ES&S head John Groh personally apologized at a hearing before Sec. of State Todd Rokita. ES&S head John Groh personally apologized at a hearing before Sec. of State Todd Rokita.

Kevin Rader/Eyewitness News

Franklin, April 19 - When Ivotronics voting machines were purchased in Johnson County in 2003, they were billed as an opportunity to touch the future. It's three years later and two weeks away from a primary election. The future is now. Will the machines be ready?

"It will be a miracle. We are going to have to work around the clock. They are going to have to work around the clock," said Jill Jackson, Johnson County Clerk.

"They" are ES&S, Election Systems and Software. While frontline personnel were busy checking PEB's (personal electronic ballots), their boss, John Groh, was groveling before Indiana's Secretary of State.

"In situations where we have not performed up to our own high expectations we apologize.
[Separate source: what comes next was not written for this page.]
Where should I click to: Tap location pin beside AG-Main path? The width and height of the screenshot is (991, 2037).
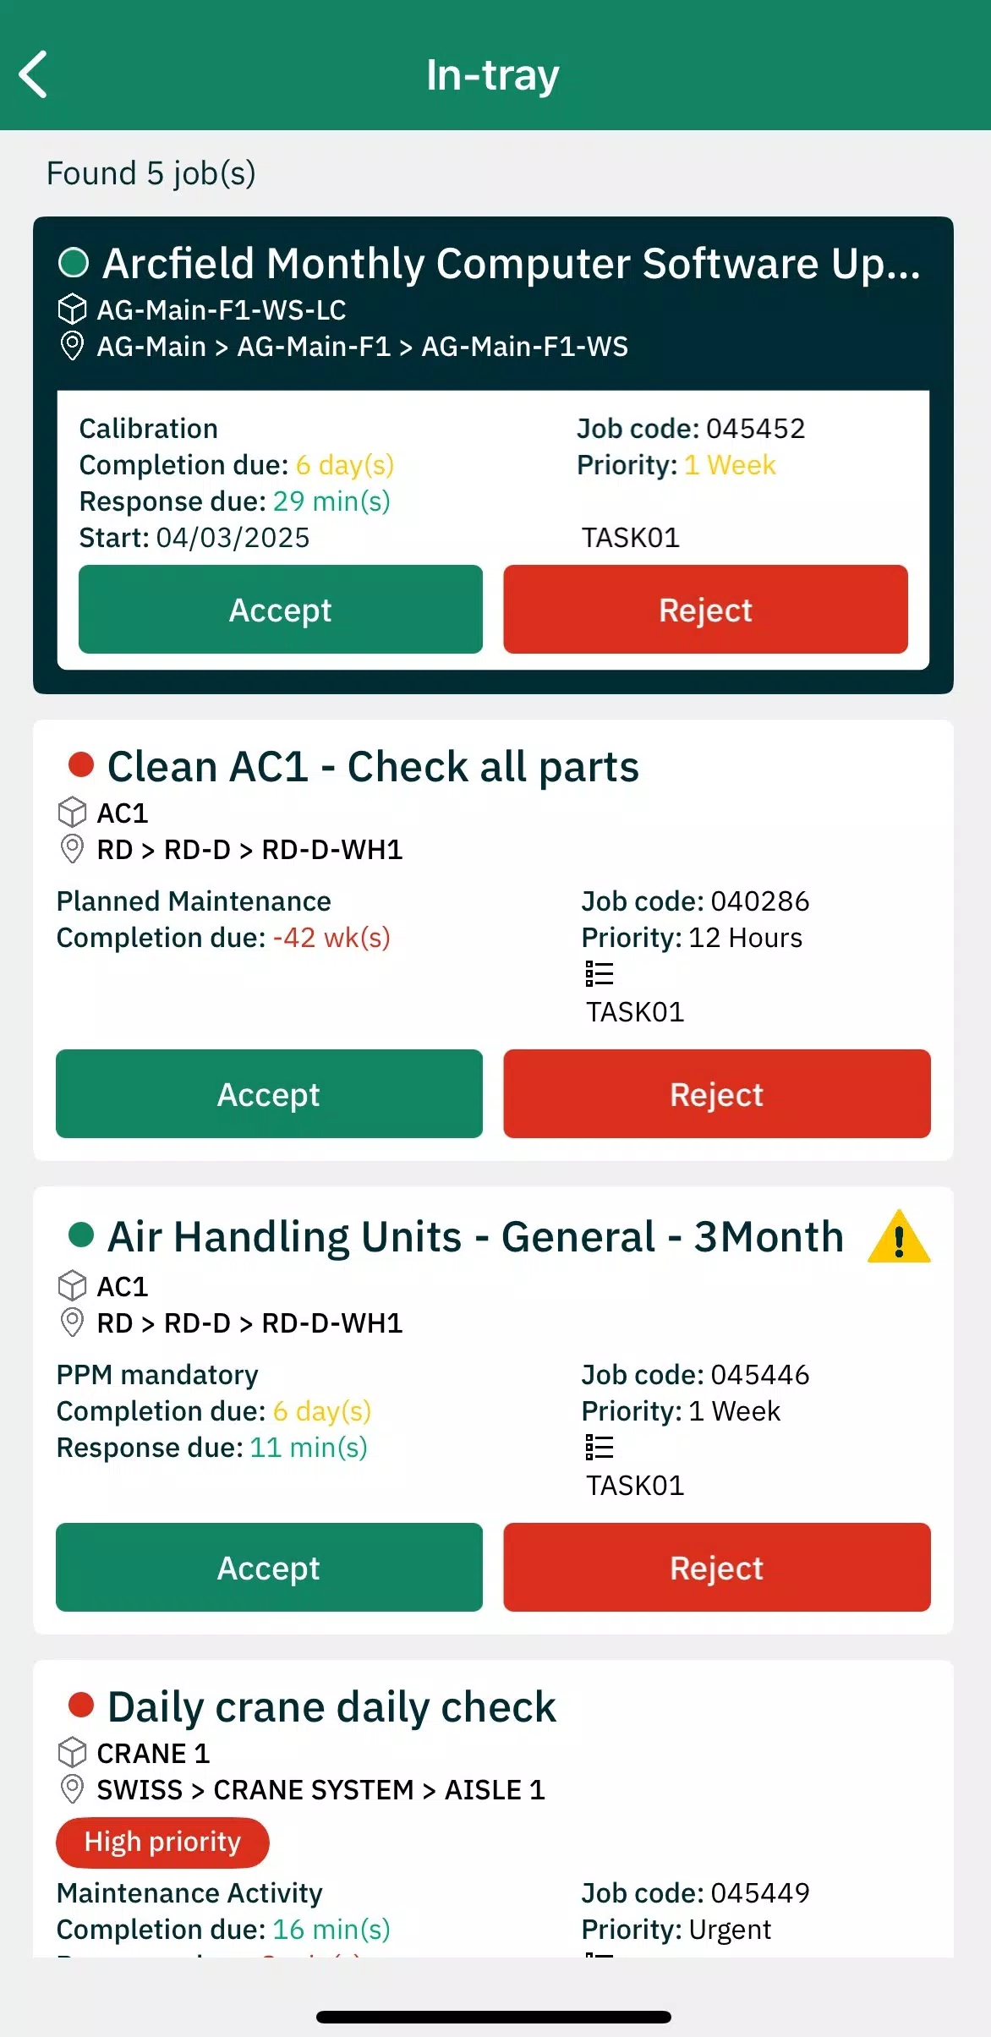(x=73, y=346)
Personally I apologize for that," Groh said at an informational meeting called by Indiana Secretary of State Todd Rokita.

But apologies may not be enough for Rokita, who is considering levying fines against the Omaha, Nebraska company for delays and inaccuracies in their voting systems. It's already caused major problems in Johnson County where the county commissioners invested in 459 Ivotronic voting machines which were not ready for absentee voters on April 3. As a result, the county set up temporary voting booths.

County Clerk Jackson is very concerned."I am not in the habit of missing statutory deadlines, but I feel like this was out of my control. I relied on the vendor to meet the deadlines when they sold us the service. They need to make sure they are not missing deadlines."

ES&S currently has three people checking 321 PEB's. When they are done with that, there are 459 machines that need to be tested as well.

Right now no one in Johnson County is sure that the most important deadline this spring, the primary election, will be met.